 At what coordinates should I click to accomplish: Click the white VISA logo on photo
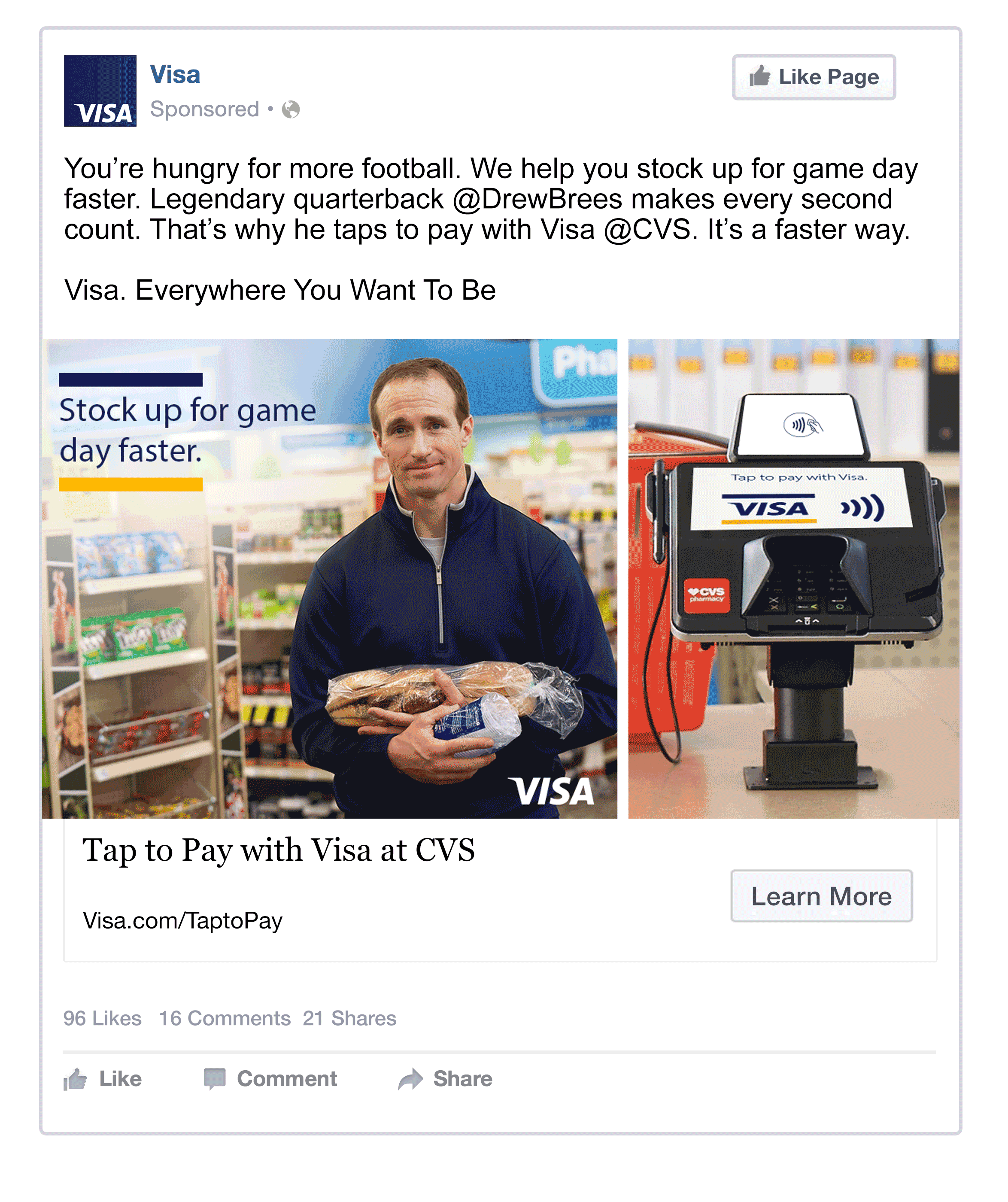click(552, 791)
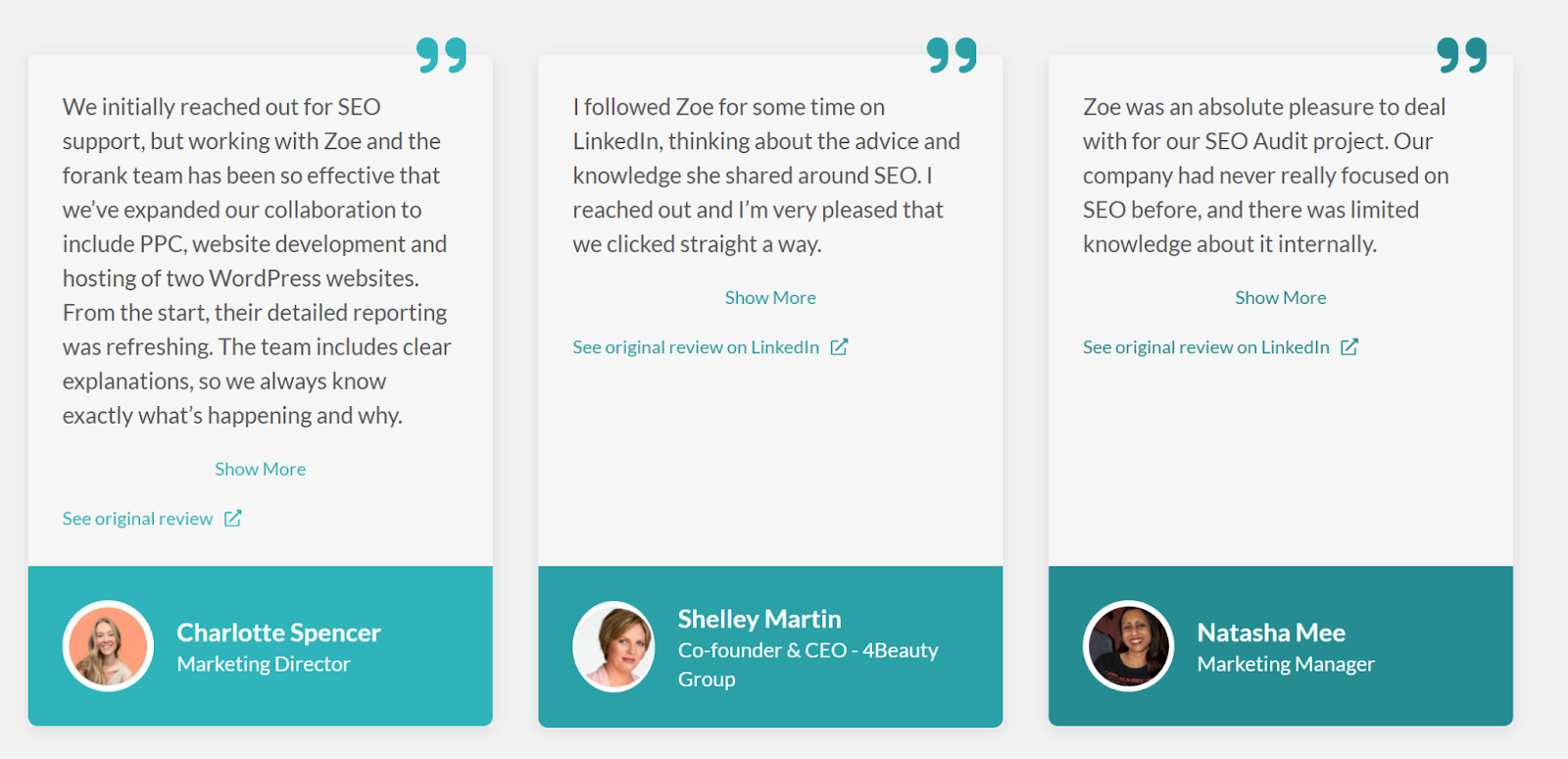Click the name Shelley Martin
The image size is (1568, 759).
coord(760,619)
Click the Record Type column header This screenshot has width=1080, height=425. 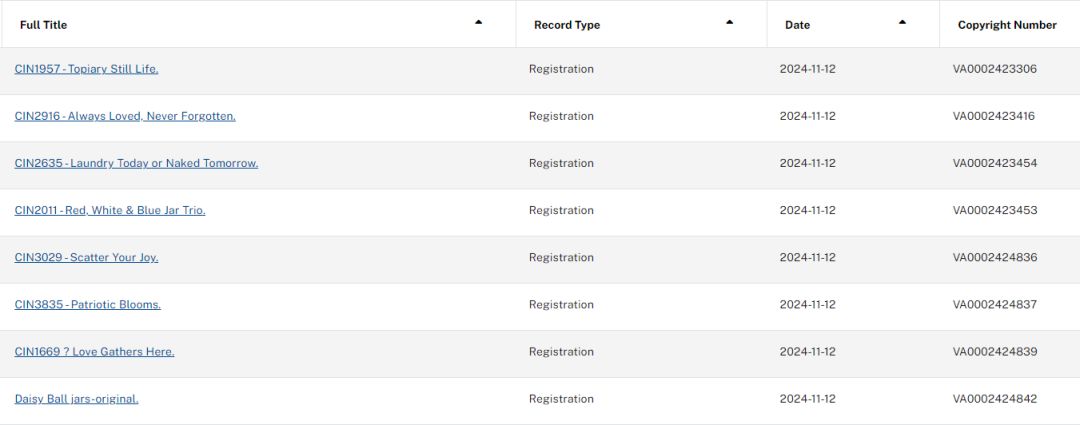567,25
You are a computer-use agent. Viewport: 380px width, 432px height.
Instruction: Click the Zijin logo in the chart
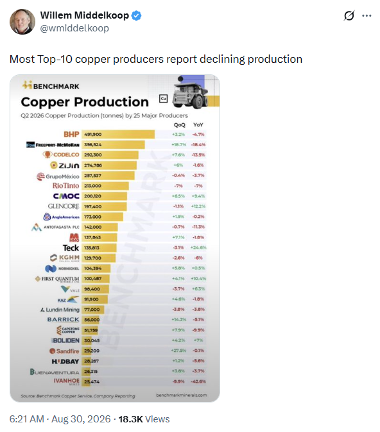(x=65, y=165)
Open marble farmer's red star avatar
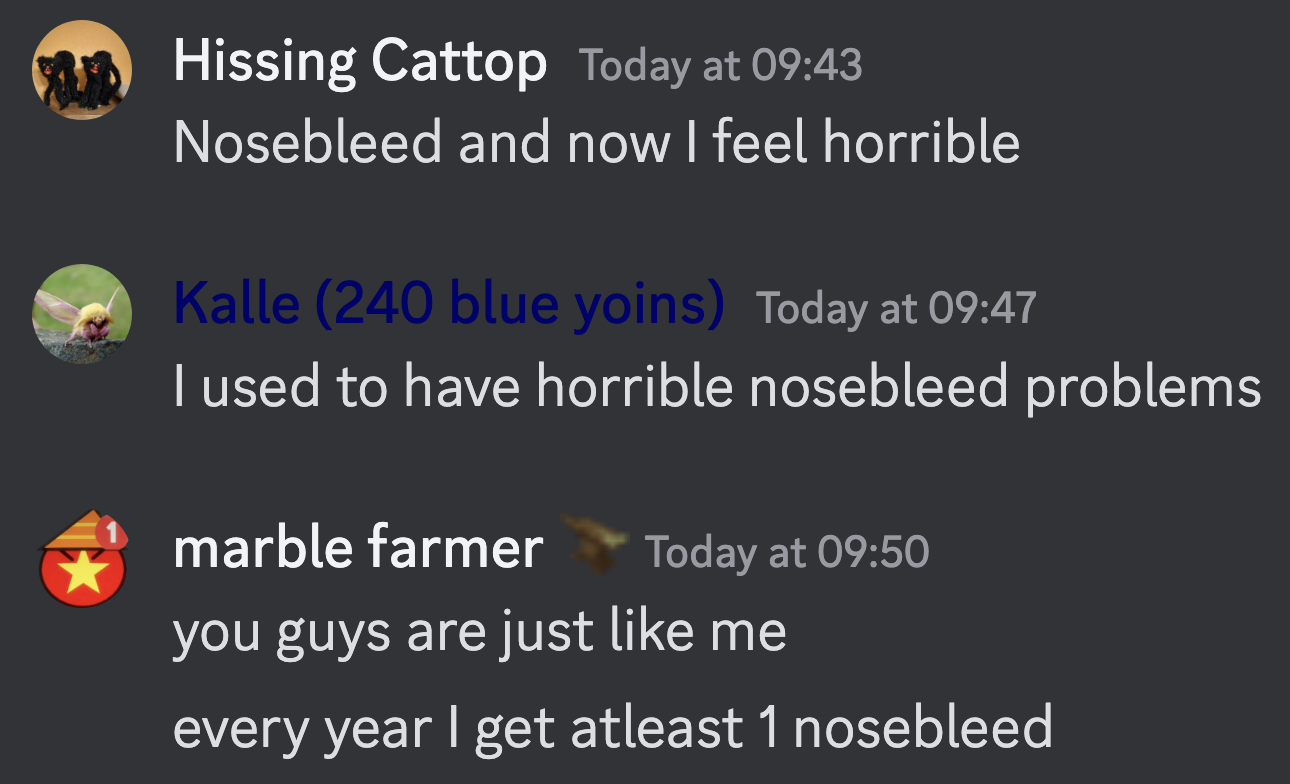 (x=82, y=562)
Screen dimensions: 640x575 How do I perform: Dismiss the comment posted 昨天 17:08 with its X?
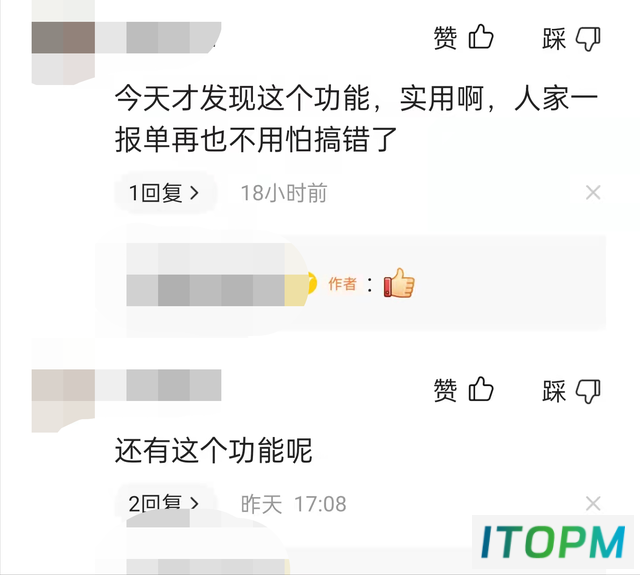coord(593,503)
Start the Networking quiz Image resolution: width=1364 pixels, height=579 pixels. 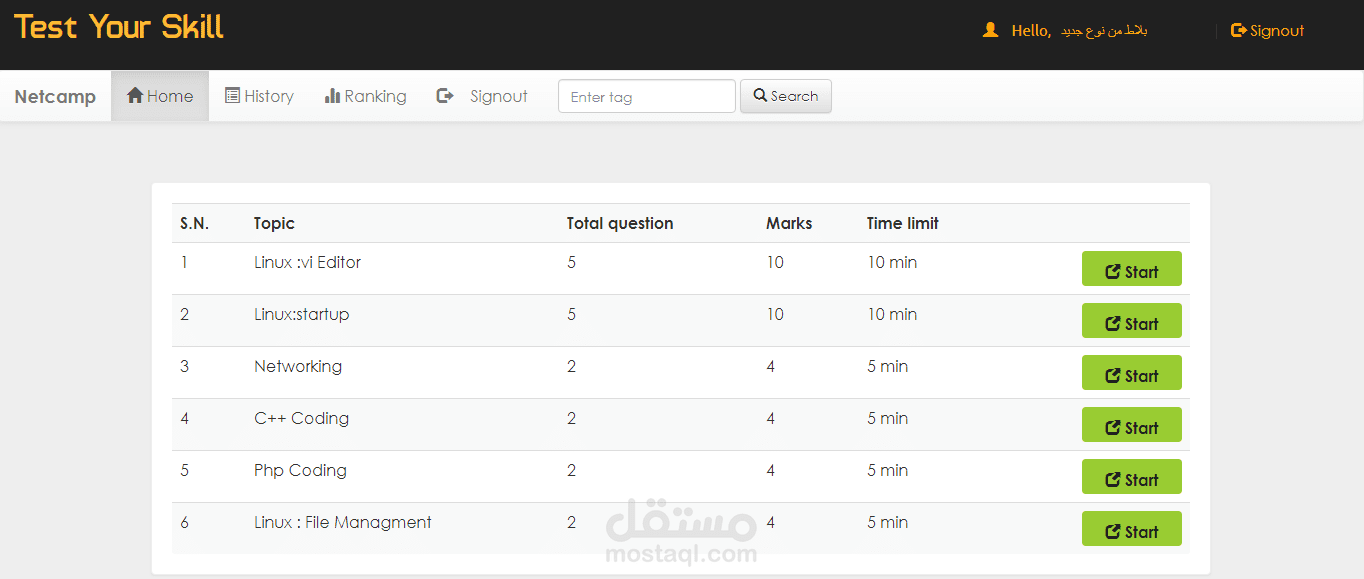click(1131, 373)
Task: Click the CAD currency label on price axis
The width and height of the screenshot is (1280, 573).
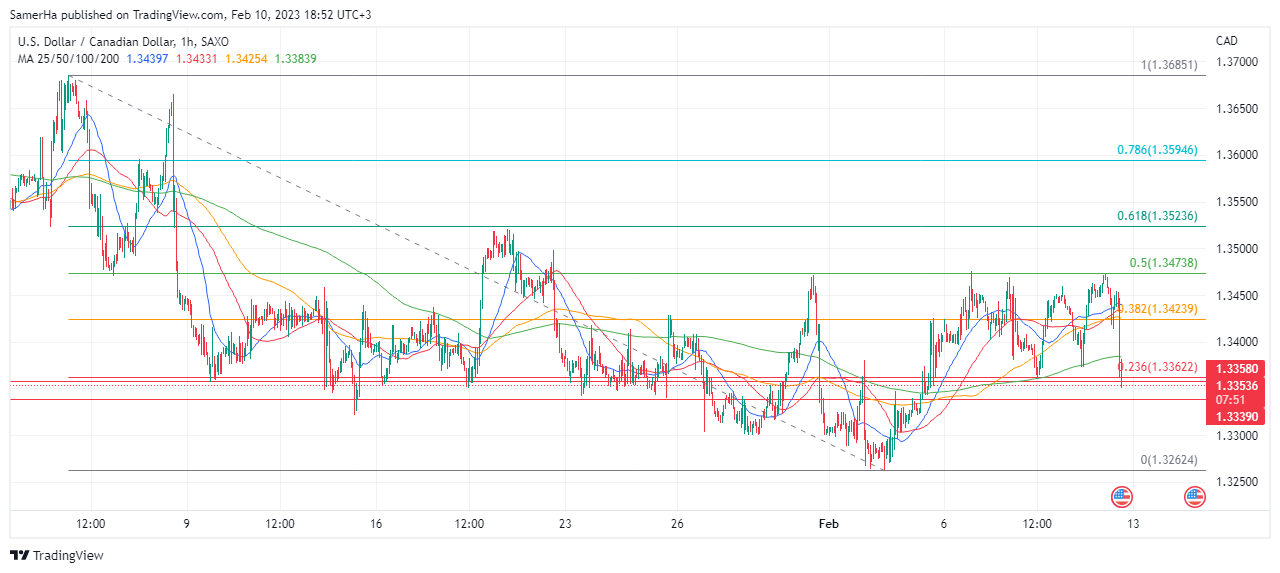Action: (x=1226, y=41)
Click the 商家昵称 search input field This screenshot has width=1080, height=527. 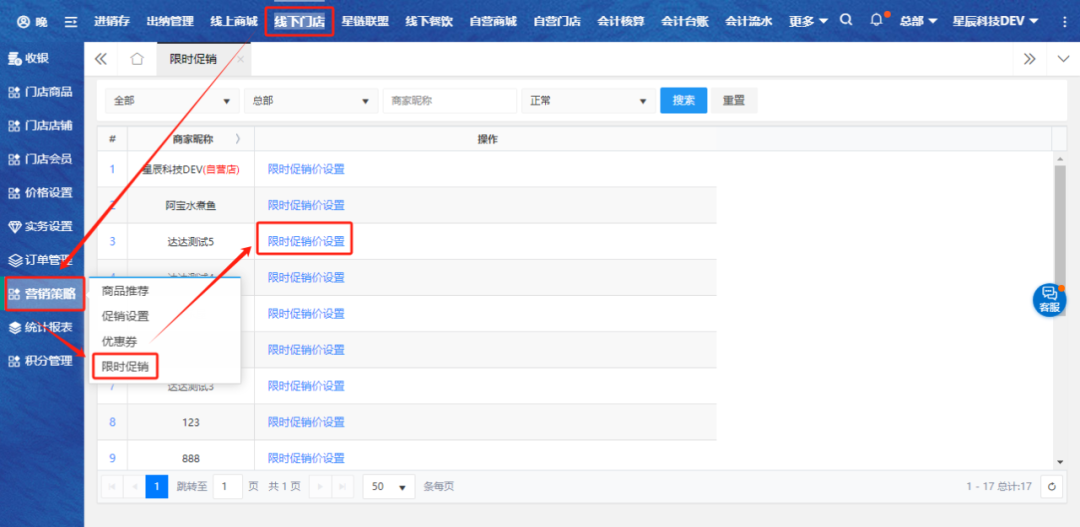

What you will do.
Write out exactly the lines running from the one with "The width and" through the end of the material, both ends included, while leaving the pictures out.

Result.
The width and height of the screenshot is (1280, 573).
Action: (x=1226, y=41)
Click the 商家昵称 search input field This screenshot has width=1080, height=527. 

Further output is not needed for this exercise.